◆ **Verilen metin**
^^^^^^^^^^^^^^^^

AKP’nin yaygın fişlemesi öncelikle ekonomiye yük, MİT’in bütçesi 2014’te 1 milyar 58, TİB’in fişleme şubesi BTK’nın bütçesi ise 1 milyar 785 milyon TL’ye çıktı, bunların bir kısmı dinleme ve izleme aletleri ve memur faaliyetlerinedir, öte yandan toplumda “herkes dinleniyor, izleniyor, fişleniyor” duygusu gelişiyor, bu da fişlemeyi “normalleştiriyor.” Bu da AKP’nin işine geliyor. Mahremiyeti bile izleyen iktidar iki şey ister: Tam otorite ve boyun eğdirme, sonuç ise tek: Faşizm veya daha “nazik” bir ifadeyle totalitarizm.

– Bir devletin vatandaşına güvenmesi, fişlemenin ortadan kalkması için başlangıç olabilir mi? Devletler ve toplum söz konusu olduğunda “güven” ne anlama geliyor?

– Belli araçlarla, belli mekânlarda izlemeye son. Mesela ev içlerinin, partilerin, sendikaların dinlenememesi, hukuka uygun bir hâkim kararı olmaksızın hiçbir izleme ve dinlemenin “delil” olamaması, dinleme ve izleme izni veren hakim sınırını aşmışsa yargılanması, fişlemenin yasalarda ve özellikle ceza yasasında bir “nefret suçu” olarak nitelenmesi, toplumun eğitimi… İşte benim birkaç önerim.

^^^^^^^^^^^^^^^^

◆ **Veri kümesi kayıtları**

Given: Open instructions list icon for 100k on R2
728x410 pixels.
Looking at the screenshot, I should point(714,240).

^^^^^^^^^^^^^^^^

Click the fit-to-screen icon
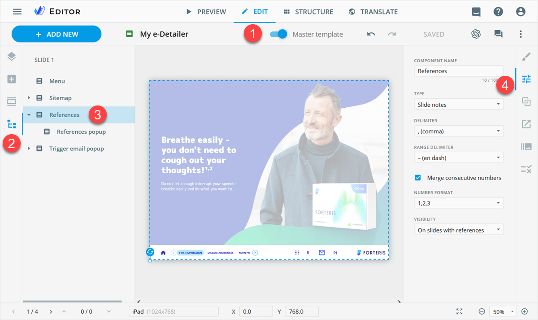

^^^^^^^^^^^^^^^^

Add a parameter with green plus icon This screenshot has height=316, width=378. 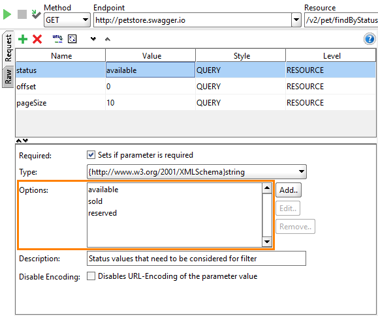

^^^^^^^^^^^^^^^^

◆ **İstenen görev A**
Verilen metne göre aşağıdaki soruları yanıtlayın ve yanıtları da aynı biçimde işaretleyin.
(i) BTK'nın bütçesi kaç TL'ye çıktı?
(ii) Mahremiyeti bile izleyen iktidar hangi iki şeyi ister?
(iii) Fişlemenin özellikle hangi yasada ne olarak nitelenmesi öneriliyor?
◆ **İstenen görev B**
Verilen metinde kısaltmayla anılan bütün kurum ve kuruluşları sıralayın.

◆ **Nihai sonuç A**
(i) BTK'nın bütçesi 1 milyar 785 milyon TL'ye çıktı.
(ii) Tam otorite ve boyun eğdirme ister.
(iii) Ceza yasasında bir "nefret suçu" olarak nitelenmesi öneriliyor.

◆ **Nihai sonuç B**
AKP, MİT, TİB, BTK